Direction – Return, word for word, the stretch of items from the very first line through the line containing "Looking at the screenshot, I should tap(671, 337).", including both ends.
:::
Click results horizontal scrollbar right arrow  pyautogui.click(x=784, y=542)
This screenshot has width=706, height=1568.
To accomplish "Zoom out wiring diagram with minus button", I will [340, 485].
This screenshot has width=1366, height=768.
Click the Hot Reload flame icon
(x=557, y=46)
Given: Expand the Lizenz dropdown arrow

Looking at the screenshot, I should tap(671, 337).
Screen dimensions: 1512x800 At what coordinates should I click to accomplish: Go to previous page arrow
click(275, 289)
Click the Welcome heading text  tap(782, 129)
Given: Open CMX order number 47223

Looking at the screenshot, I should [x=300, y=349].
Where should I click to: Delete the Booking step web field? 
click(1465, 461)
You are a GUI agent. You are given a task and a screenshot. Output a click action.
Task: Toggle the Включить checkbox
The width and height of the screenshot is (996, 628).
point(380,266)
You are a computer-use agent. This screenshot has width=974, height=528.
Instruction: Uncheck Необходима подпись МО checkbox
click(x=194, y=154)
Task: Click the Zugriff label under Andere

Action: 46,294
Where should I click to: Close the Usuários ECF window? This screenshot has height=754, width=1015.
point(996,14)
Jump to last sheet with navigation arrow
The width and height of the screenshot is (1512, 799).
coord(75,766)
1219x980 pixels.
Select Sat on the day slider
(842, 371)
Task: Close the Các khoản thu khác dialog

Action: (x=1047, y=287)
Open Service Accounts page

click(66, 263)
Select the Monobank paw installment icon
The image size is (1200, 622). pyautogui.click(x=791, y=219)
:::
Finished exercise –
Click results horizontal scrollbar right arrow  pyautogui.click(x=784, y=542)
This screenshot has width=706, height=1568.
To accomplish "Zoom out wiring diagram with minus button", I will [340, 485].
This screenshot has width=1366, height=768.
Click the Hot Reload flame icon
(x=557, y=46)
Given: Expand the Lizenz dropdown arrow

Looking at the screenshot, I should tap(671, 337).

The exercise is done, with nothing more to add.